Eli Medwar , a retired Sharon accountant, said that when his prescription for the reflux disease medication Protonix was reduced from two pills to one pill a day by Blue MedicareRx, a national Medicare prescription plan , he suffered heartburn. After his doctor's appeals to the insurer were denied, Medwar complained to his congressman, Representative Barney Frank , whose office contacted Blue MedicareRx and was able to secure Medwar's twice-daily dose.

In another case, a group of area psychiatrists recently complained to Blue Cross and Blue Shield of Massachusetts about restrictions on brand-name antidepressants . If a patient doesn't respond to generic drugs, special permission must be sought from the insurer to prescribe more expensive brand-name medications, according to the doctors.

``There is a serious delay in care because of this," said Dr. Eileen Kahan, a Lexington psychiatrist who was part of the group. ``Since we often see seriously ill people with severe depression often accompanied by suicidal ideation, this is a significant problem."

Blue Cross and Blue Shield of Massachusetts spokesman Chris Murphy said the insurance company takes no more than two days to review prior authorization requests. If doctors have a more urgent demand for a review, there is a special phone line for expedited services, he said.

In the case of Rodrigues, Judge said he was unable to contact by phone anyone at WellCare with the authority to reverse the rejection of the pain-relief patch. Appeals sent by fax were denied several times, he said.

WellCare spokeswoman Kristen Petrillo said the company is prohibited from even confirming whether someone is covered by one of its plans. But the fentanyl-filled pain patch Judge wanted for Rodrigues is not covered by WellCare's Medicare Part D plan, Petrillo said.

The company's Part D drug list ``includes several therapeutic alternatives for fentanyl, but not fentanyl itself," she said. ``If a member is prescribed a drug that is not on our formulary, we will suggest an alternative." Approved alternatives for fentanyl include morphine and hydromorphone, she said.

Judge said Rodrigues was taking the powerful pain reliever oxycodone, but her compromised digestive system was unable to adequately absorb it.

``I'm suffering because of the insurance company," Rodrigues said last Tuesday at her home in Southeastern Massachusetts, moments after she applied her first patch in over a month. When the pain is at its worst, she said, ``I would just cut this leg off if I could."

While state health policy advocates say preferred drug lists help control costs and make healthcare more affordable, they acknowledge that they are cumbersome.

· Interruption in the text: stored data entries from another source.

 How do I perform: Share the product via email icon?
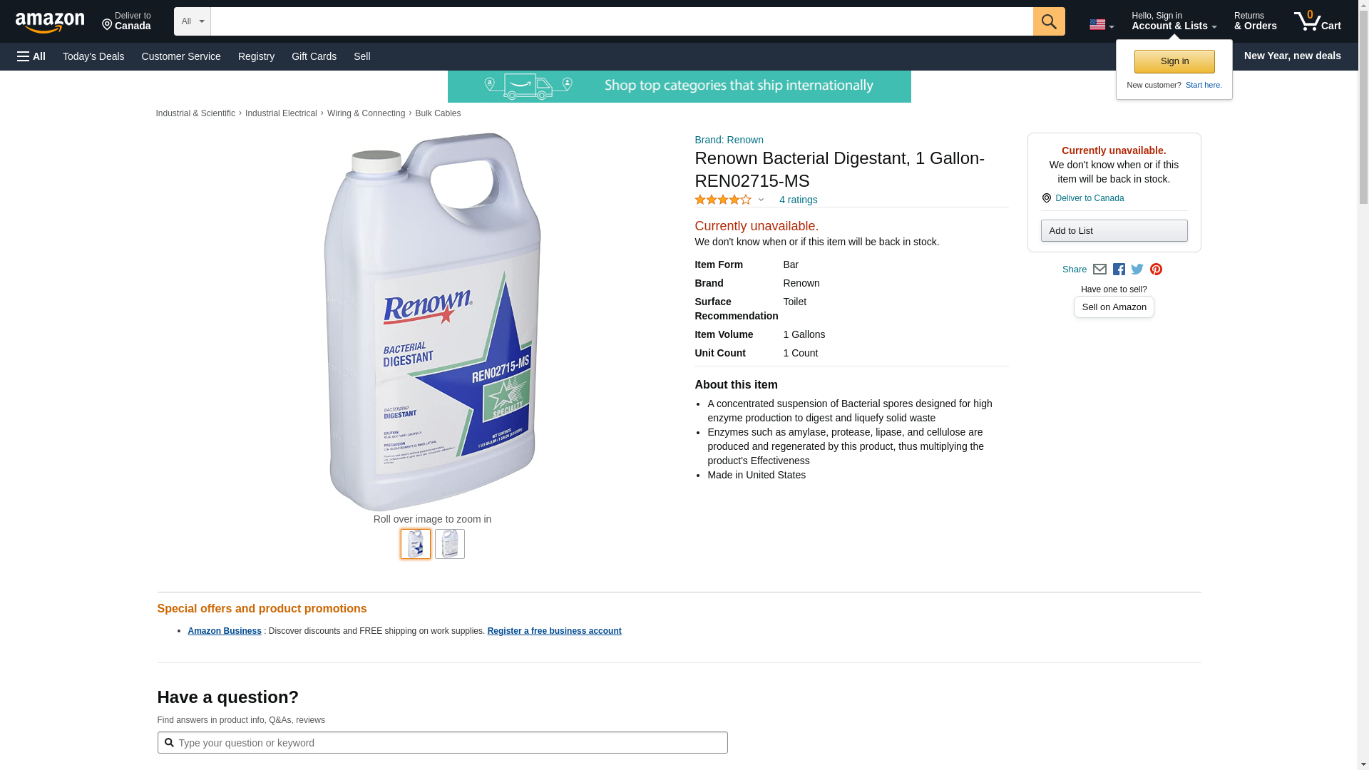click(1099, 270)
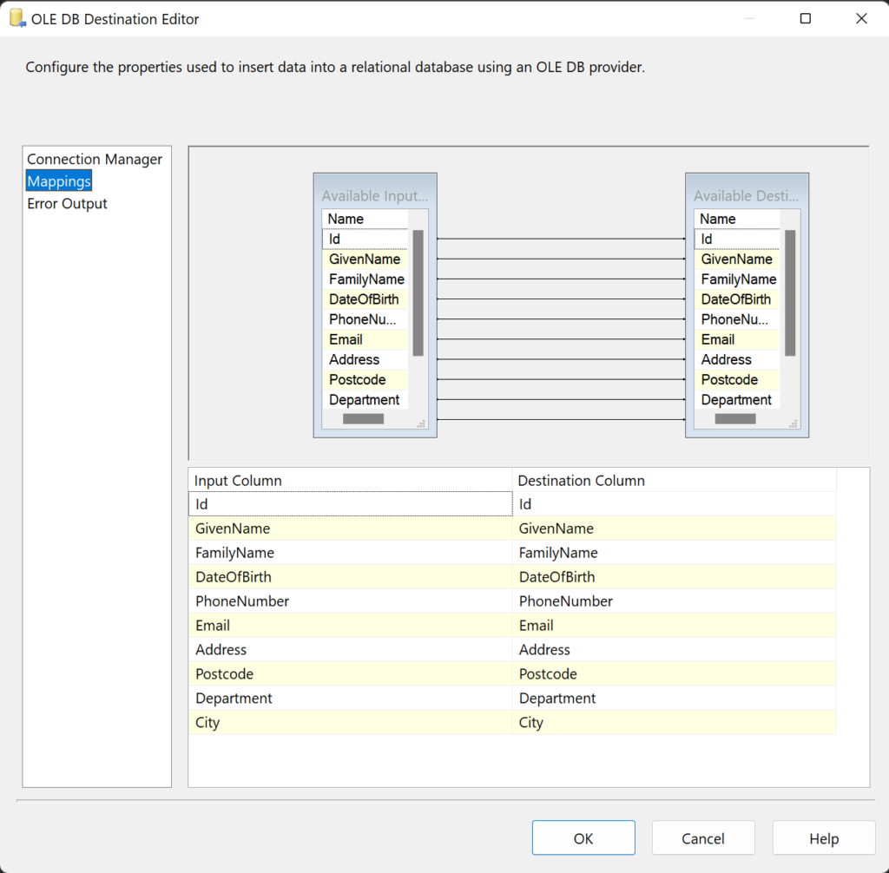Select the Mappings page
The image size is (889, 873).
(x=58, y=181)
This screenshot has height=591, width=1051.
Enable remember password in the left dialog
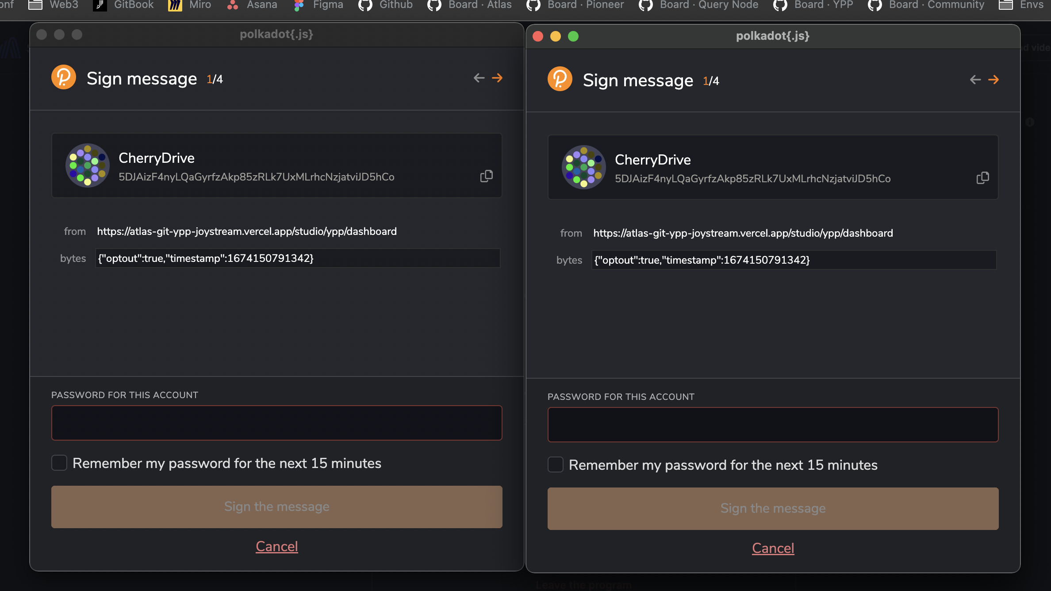59,463
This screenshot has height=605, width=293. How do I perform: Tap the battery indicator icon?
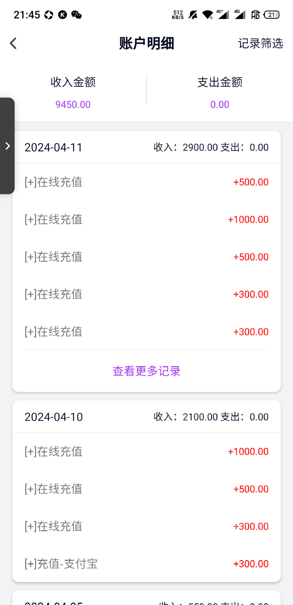pos(272,15)
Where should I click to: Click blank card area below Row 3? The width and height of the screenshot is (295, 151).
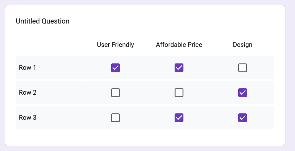[x=145, y=137]
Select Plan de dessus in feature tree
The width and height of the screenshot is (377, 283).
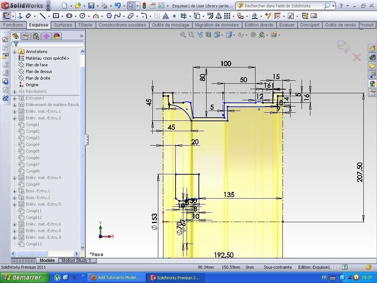click(x=39, y=71)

``It's a two-edged sword," said John McDonough , executive director of Health Care for All , a Massachusetts nonprofit organization that lobbies for healthcare reforms. ``On the one hand, there has been a significant taming of the rate of increase of drug costs. At the same time, it is important that it be done in a way that doesn't discourage people from getting the necessary care they need,"

``Sometimes it can get pretty messy," McDonough said.

Dr. Kenneth R. Peelle, president of the Massachusetts Medical Society, which represents doctors, said some checks on prescribing may be appropriate, but they are not standardized and are too complicated.

The Massachusetts Association of Health Plans has published a pocket guide to the drug lists used by the state's major insurance carriers. It believes formularies, which impose larger co-payments for brand-name drugs and lower ones for generics, are an effective way to cut costs, said the association's president, Dr. Marylou Buyse .

At Judge's medical practice at the Bulfinch Medical Group at Mass. General, 22 doctors, four nurse practitioners, and 22 residents write 800 to 1,000 prescriptions a week, said Marcy Bergeron, one of the nurse practitioners.

A year ago, the office handled about 20 prior authorization applications weekly. That's up to about 32 a week this year, Bergeron said. Each requires repeated phone calls and faxes -- and plenty of patience, she said. A process that once took 72 hours now often takes eight to 10 days.

``This is not helping us with cost-consciousness," she said. ``This is making us frustrated."